A major new TV drama about the formative years of The Beatles has started production in Germany and Liverpool.

Hamburg Days will chart the band’s early era when they performed more than 250 gigs in the German port city between 1960 and 1962.

It has been inspired by the memoirs of artist Klaus Voormann, who played bass on some Beatles records and designed the cover of their Revolver Album in 1966.

Produced and financed by both British and German companies, Hamburg Days will also film in Merseyside and Munich. The six-part drama will be shown on BBC One.
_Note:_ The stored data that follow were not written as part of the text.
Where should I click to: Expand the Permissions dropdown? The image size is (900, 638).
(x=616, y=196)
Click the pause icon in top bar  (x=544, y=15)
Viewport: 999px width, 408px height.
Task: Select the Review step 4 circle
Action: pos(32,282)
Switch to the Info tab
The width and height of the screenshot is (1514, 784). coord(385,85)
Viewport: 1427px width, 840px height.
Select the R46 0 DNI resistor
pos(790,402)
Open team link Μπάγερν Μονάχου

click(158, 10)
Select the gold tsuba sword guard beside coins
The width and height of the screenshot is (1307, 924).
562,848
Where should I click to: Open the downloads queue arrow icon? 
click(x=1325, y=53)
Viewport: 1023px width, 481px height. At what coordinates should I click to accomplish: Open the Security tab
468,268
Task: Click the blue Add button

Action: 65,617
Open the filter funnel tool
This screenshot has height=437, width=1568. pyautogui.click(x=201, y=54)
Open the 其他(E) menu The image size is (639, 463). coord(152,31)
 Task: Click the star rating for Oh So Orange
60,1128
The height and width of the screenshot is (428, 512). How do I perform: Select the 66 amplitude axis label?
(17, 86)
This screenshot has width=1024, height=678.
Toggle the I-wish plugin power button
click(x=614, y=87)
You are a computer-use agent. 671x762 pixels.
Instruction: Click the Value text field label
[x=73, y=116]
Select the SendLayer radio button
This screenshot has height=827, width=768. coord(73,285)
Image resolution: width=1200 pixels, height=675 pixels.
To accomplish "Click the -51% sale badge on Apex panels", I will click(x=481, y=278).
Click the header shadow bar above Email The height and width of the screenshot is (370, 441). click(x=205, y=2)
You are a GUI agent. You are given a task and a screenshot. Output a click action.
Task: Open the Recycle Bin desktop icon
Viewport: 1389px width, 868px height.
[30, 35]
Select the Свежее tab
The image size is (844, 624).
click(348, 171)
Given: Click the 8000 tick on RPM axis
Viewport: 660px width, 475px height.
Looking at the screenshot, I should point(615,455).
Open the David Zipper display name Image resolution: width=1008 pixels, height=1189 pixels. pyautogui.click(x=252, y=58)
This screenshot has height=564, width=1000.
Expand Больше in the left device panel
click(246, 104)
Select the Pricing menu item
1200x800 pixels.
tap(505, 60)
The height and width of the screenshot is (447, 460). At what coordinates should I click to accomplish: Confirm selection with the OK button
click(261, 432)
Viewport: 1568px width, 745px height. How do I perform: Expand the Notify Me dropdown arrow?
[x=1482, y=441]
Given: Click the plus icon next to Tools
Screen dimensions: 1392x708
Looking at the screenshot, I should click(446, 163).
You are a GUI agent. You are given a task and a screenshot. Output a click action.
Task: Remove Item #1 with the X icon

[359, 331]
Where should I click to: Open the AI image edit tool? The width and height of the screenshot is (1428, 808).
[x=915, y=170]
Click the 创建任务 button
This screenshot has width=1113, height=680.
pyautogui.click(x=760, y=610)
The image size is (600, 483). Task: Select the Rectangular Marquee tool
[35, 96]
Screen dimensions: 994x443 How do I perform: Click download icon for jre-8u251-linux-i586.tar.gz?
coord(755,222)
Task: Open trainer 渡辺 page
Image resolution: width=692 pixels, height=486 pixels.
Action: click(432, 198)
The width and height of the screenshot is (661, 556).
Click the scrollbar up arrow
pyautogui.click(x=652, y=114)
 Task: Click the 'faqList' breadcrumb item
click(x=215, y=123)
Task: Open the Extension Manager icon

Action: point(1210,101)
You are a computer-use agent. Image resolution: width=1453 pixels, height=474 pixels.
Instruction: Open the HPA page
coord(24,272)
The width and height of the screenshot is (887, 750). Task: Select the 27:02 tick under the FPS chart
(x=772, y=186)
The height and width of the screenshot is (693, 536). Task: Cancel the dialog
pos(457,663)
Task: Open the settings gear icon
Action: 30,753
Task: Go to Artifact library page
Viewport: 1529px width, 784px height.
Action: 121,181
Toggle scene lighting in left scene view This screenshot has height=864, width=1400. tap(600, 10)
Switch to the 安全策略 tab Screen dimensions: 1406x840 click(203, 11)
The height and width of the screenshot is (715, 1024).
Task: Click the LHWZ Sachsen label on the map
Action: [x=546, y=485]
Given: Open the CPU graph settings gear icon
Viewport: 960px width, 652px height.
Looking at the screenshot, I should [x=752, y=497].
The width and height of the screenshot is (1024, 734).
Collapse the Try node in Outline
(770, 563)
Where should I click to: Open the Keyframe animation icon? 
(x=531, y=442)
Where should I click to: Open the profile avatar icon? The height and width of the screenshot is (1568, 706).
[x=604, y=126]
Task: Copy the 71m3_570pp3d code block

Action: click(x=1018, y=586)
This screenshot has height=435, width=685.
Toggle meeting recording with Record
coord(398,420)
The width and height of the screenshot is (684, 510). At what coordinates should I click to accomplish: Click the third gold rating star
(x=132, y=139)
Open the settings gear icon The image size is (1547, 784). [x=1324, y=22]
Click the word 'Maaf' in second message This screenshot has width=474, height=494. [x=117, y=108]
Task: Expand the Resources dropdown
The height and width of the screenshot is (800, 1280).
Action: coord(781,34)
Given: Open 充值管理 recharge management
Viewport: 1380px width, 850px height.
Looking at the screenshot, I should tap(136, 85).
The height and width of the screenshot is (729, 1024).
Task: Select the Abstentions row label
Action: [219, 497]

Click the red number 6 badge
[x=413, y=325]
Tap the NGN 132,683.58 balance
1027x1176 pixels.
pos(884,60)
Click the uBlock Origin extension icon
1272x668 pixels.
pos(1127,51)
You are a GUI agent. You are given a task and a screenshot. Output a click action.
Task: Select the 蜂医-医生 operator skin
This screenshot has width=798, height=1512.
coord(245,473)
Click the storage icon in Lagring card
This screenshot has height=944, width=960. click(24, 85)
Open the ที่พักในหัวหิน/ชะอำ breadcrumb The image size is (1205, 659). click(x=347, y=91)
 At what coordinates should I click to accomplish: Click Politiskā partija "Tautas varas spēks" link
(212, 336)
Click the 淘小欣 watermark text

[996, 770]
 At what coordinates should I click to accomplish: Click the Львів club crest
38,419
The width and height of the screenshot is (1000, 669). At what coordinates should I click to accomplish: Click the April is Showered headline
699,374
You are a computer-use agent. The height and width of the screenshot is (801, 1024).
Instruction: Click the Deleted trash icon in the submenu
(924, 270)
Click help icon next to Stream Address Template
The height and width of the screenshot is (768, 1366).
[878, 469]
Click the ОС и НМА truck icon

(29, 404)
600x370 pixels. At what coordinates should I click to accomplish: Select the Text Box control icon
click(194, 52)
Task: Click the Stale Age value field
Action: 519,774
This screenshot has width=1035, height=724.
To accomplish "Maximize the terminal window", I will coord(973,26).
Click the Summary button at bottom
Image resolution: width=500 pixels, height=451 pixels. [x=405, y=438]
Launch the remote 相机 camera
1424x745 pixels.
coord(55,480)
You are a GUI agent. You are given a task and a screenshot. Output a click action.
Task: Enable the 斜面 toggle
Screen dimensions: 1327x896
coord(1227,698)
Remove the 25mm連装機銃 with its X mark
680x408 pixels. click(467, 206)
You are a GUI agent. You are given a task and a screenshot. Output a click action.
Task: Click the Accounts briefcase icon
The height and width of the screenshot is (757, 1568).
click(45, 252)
Producers say it will show the band – which at the time included bassist Stuart Sutcliffe and drummer Pete Best – meeting Voorman and photographer Astrid Kirchherr, sparking the group’s transformation from “a scrappy group of teenagers into the greatest music phenomenon the world has ever known”.

Kirchherr, who died at the age of 81 in 2020, has been credited with helping develop the band’s aesthetic style and its famous mop-top hairstyle.

She was also engaged to Sutcliffe, who left the band to do an arts course in Hamburg but died of a brain haemorrhage at the age of 21 in 1962.

Best has previously spoken of his shock at being fired by Brian Epstein, who managed The Beatles from 1962 and replaced him with Ringo Starr.

The drama has been scripted by Wirral-born Jamie Carragher, one of the writers behind the HBO hit Succession. It will be directed by Christian Schwochow, who worked on The Crown, and Laura Lackmann.

The cast includes Rhys Mannion as John Lennon, Ellis Murphy as Paul McCartney, Harvey Brett as George Harrison, Louis Landau as Stuart Sutcliffe and Patrick Gilmore as Pete Best.

Luna Jordan will play Astrid Kirchherr, with Laura Tonke as her mother Nielsa and Casper von Bülow as Klaus Voormann.

The cast attended Saturday’s launch of a Hamburg exhibition of the band’s letters with Liverpool City Region mayor Steve Rotheram, who has been on a trade mission to the city.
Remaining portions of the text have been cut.